> Entries:

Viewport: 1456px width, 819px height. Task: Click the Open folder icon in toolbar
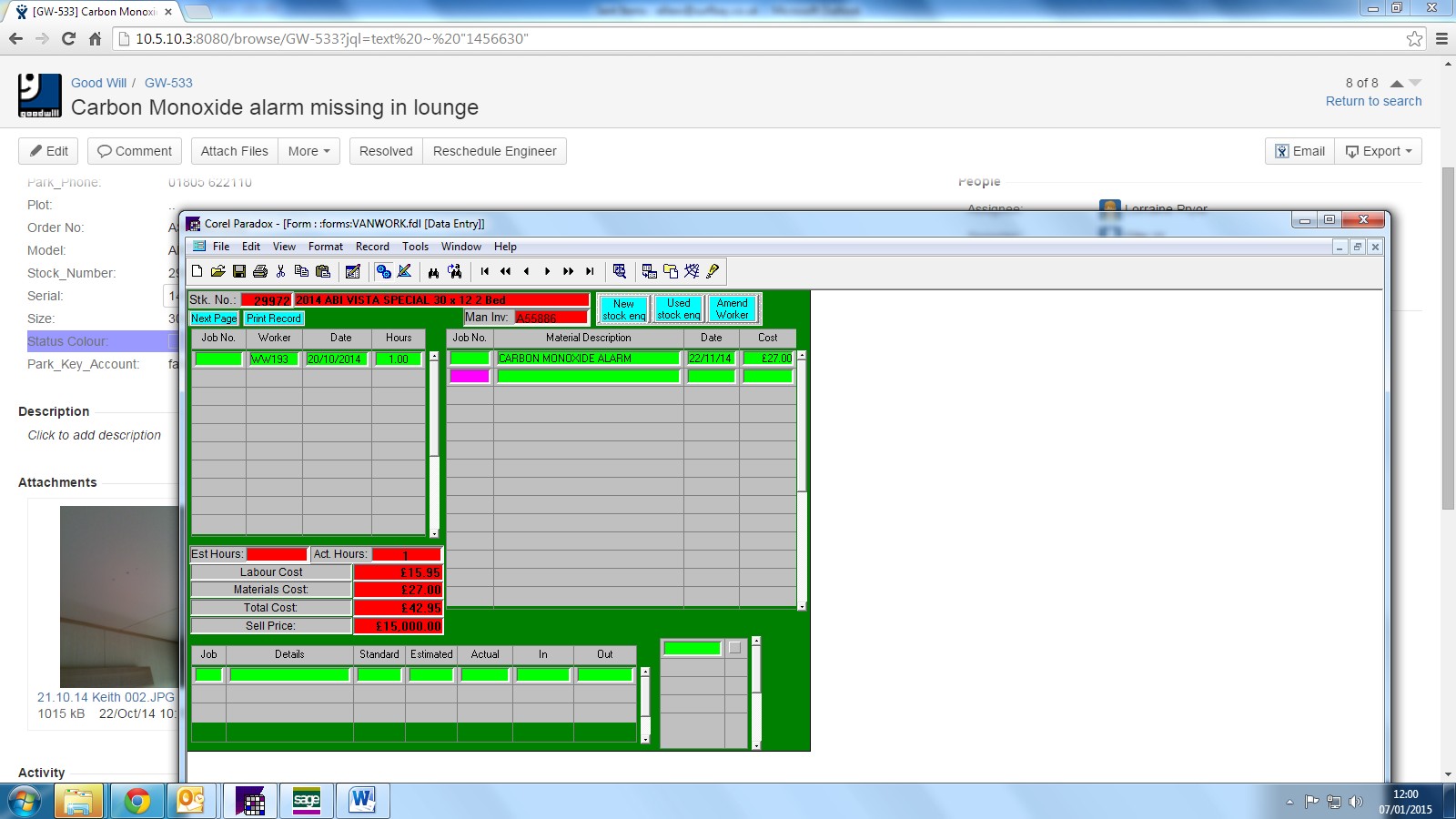click(217, 271)
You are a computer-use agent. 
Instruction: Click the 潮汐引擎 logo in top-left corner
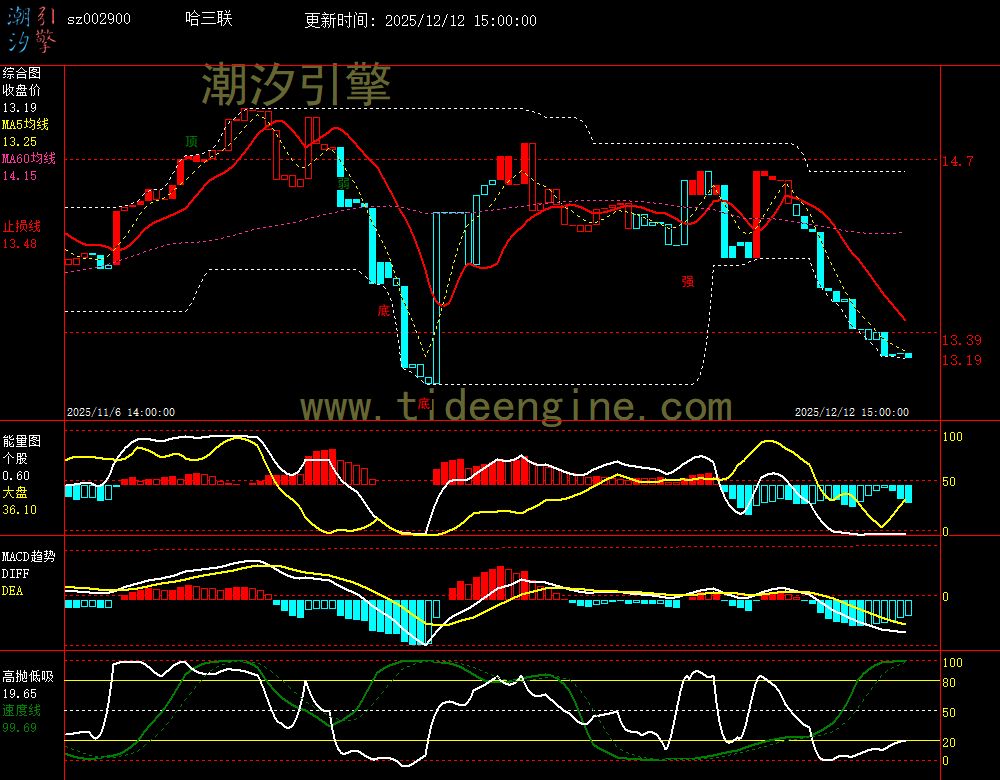[x=32, y=28]
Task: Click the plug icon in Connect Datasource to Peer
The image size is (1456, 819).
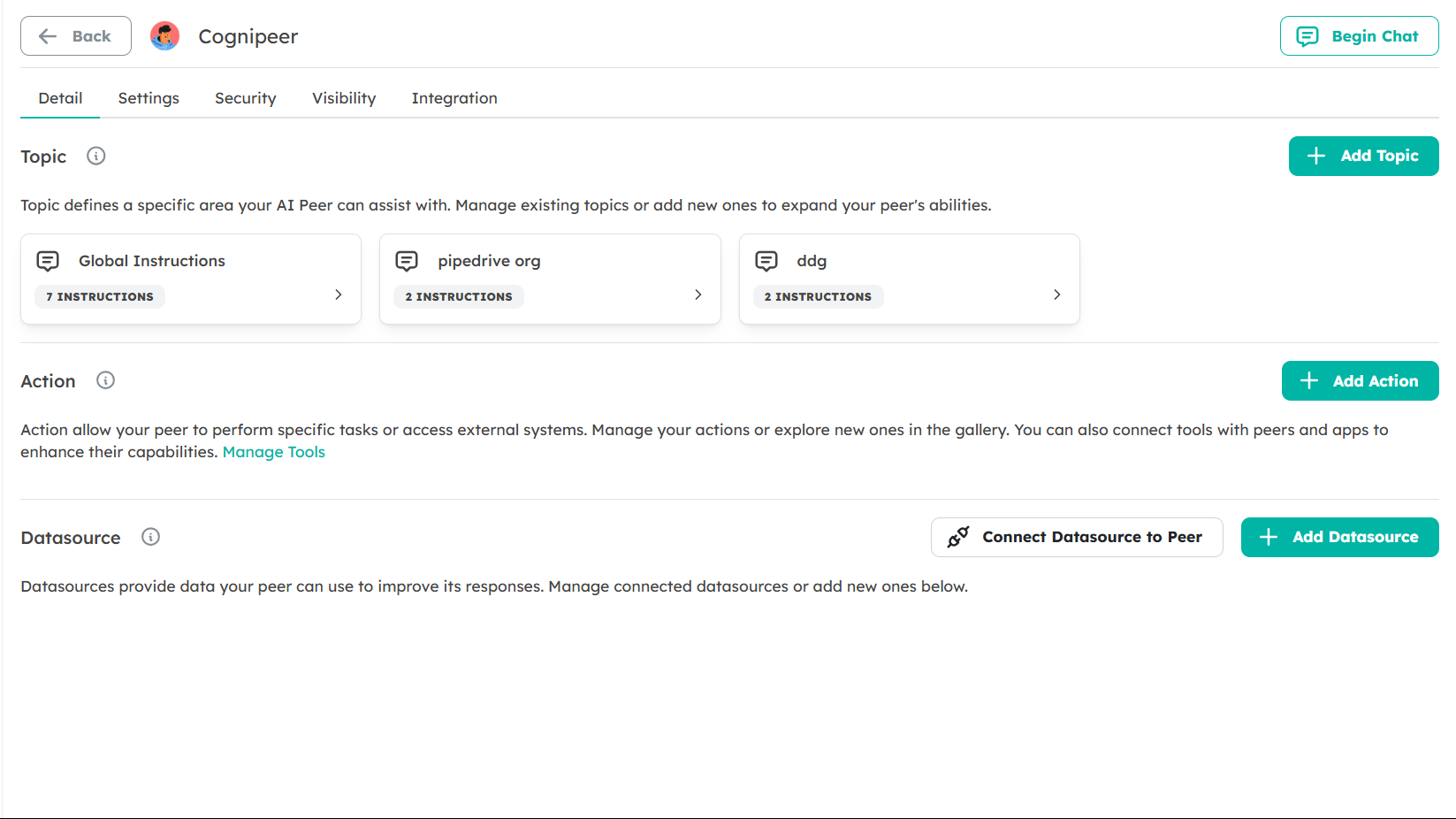Action: pyautogui.click(x=957, y=537)
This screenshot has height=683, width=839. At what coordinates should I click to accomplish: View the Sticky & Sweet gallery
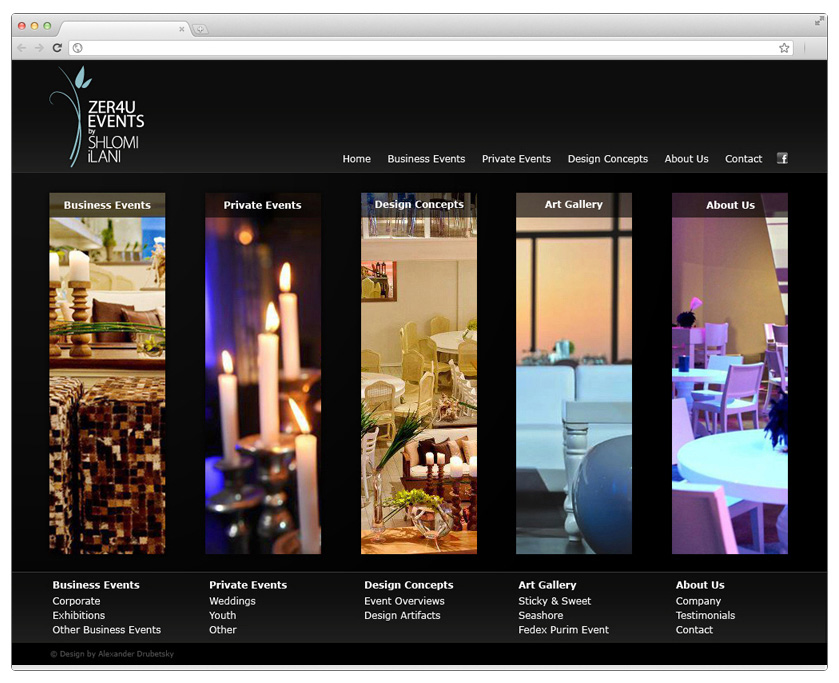click(554, 600)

> Problem to solve:
Can you output the records from their start through the line containing "Action: pyautogui.click(x=957, y=537)", with that line included, as a JSON list of strings with one string per line, omitting blank lines and leaving the pictures out?

> Correct output:
[
  "Viewport: 1456px width, 819px height. Task: Click the Open folder icon in toolbar",
  "click(217, 271)",
  "You are a computer-use agent. ",
  "Instruction: Click the 潮汐引擎 logo in top-left corner",
  "[x=32, y=28]",
  "Task: Click the plug icon in Connect Datasource to Peer",
  "The image size is (1456, 819).",
  "Action: pyautogui.click(x=957, y=537)"
]